~posted by Frank
Director J.C. Chandor has only made three films, but he has emerged as one of America’s most accomplished young directors. Two of his films are smart, thrilling, engaging dramas about money, and are ideal viewing during Money Smart Week.
His first movie, Margin Call (2011) is a fictional but all-too-real film about the 2008 financial crisis, told in the span of 24 hours. Eric (Stanley Tucci) is the head of risk management, and is laid off along with most of his staff; before he leaves, Eric gives risk analyst Peter (Zachary Quinto) a USB stick with data he was unable to finish working on. Peter completes what Eric started; within hours, Peter discovers that the firm’s portfolio is so volatile that it will lose a significant portion of its value, and the repercussions will not only devastate the firm, but the nation’s economy as well. A series of meetings up the chain of command (Paul Bettany, Kevin Spacey, Simon Baker, Demi Moore and Jeremy Irons) lead to a series of drastic steps that no one saw coming – or at least took seriously enough to consider. In addition to providing viewers with an accessible treatment of a complex issue like the financial crisis, it also humanizes all of the characters who grapple with the morality of what they’ve done and what they will do next.

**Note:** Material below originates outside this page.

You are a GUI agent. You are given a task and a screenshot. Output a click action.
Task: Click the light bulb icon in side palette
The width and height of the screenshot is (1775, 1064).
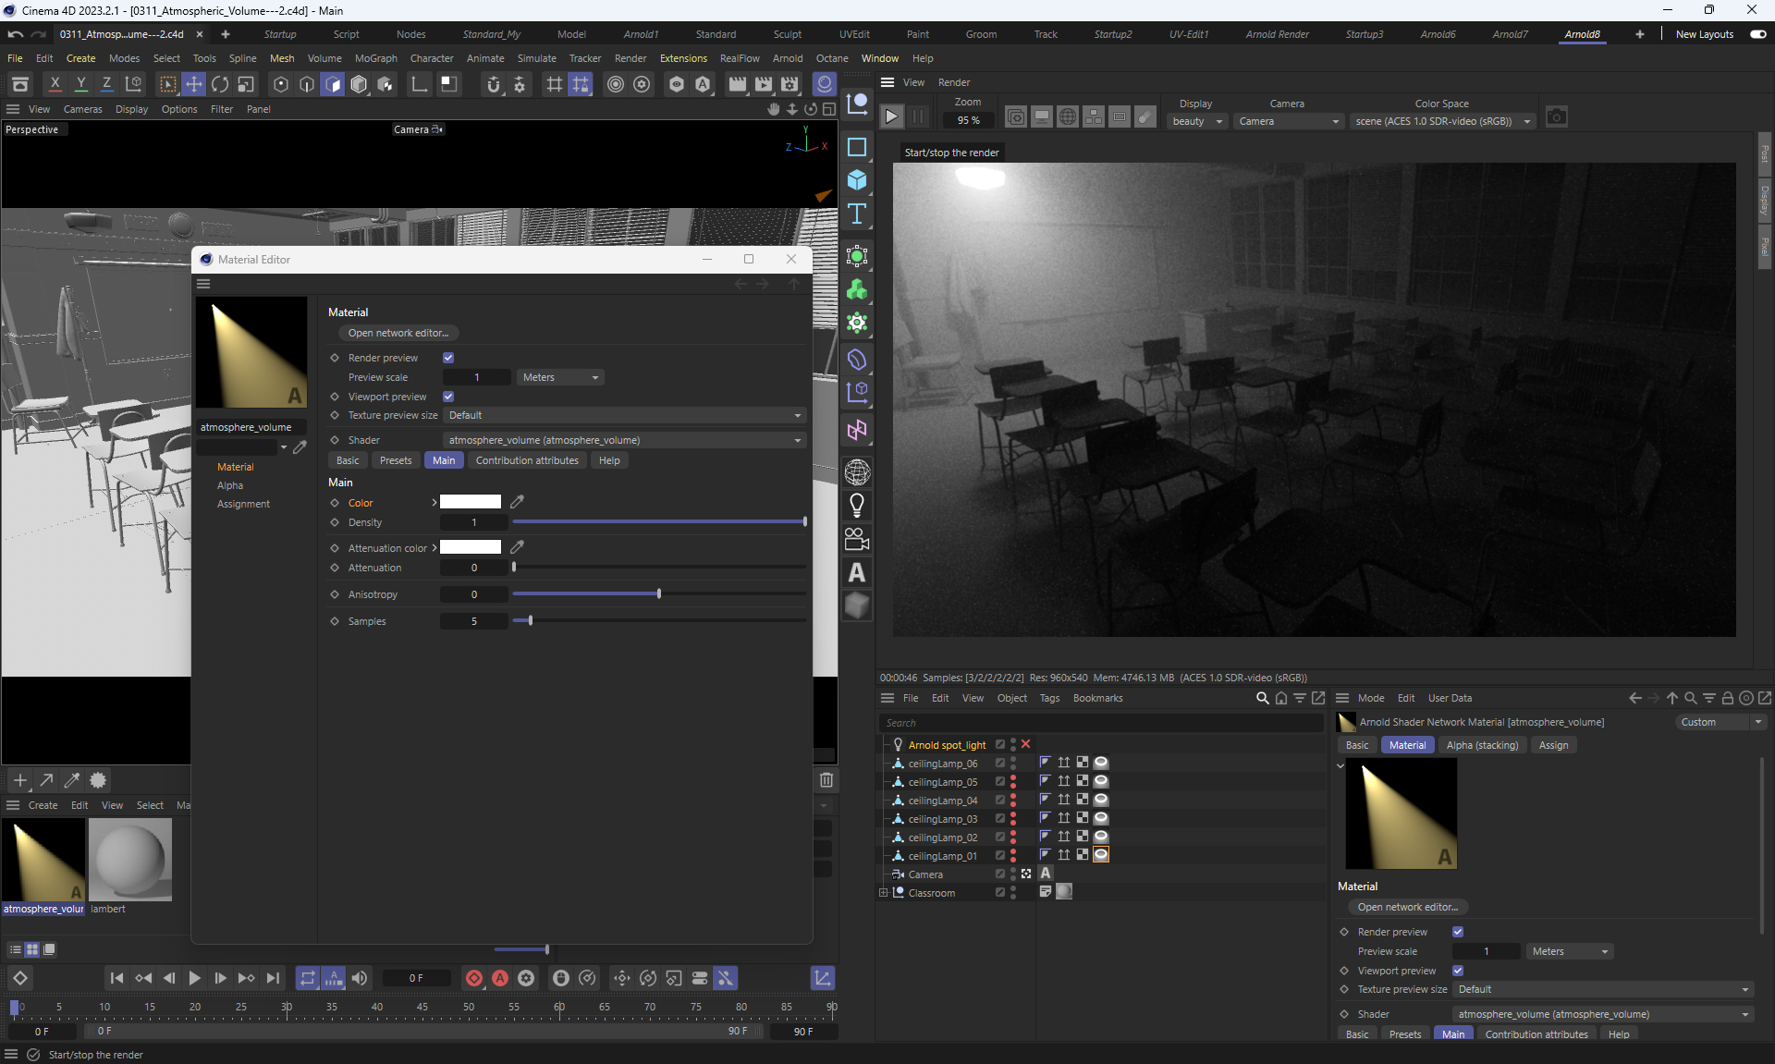point(857,506)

Chandor’s most recent film, A Most Violent Year, deals with a financial crisis of a more personal nature. Abel (Oscar Isaac) is living the American Dream – he’s an immigrant who is the owner of a heating oil company in New York City in 1981, one of the most dangerous years in the city’s modern history. Despite this success, his drivers are increasingly victimized by hijackers who take off with the truck’s valuable oil. Abel seeks to protect his company by buying an empty fuel terminal to import fuel directly and increase capacity, but after putting down a large down payment everything begins to fall apart. With the help of his lawyer (Albert Brooks) and his tough-as-nails wife Anna (Jessica Chastain), he searches for $1.5 million dollars to close the deal, and each transaction is more dangerous than the one before. And all the while he’s being investigated by the assistant district attorney (David Oyelowo). A Most Violent Year looks at the more personal side of money – and the things we may do to achieve the American Dream that we so richly deserve. Perhaps that’s what Margin Call is about as well. And that’s why J.C. Chandor is a already considered one of the best directors of his generation.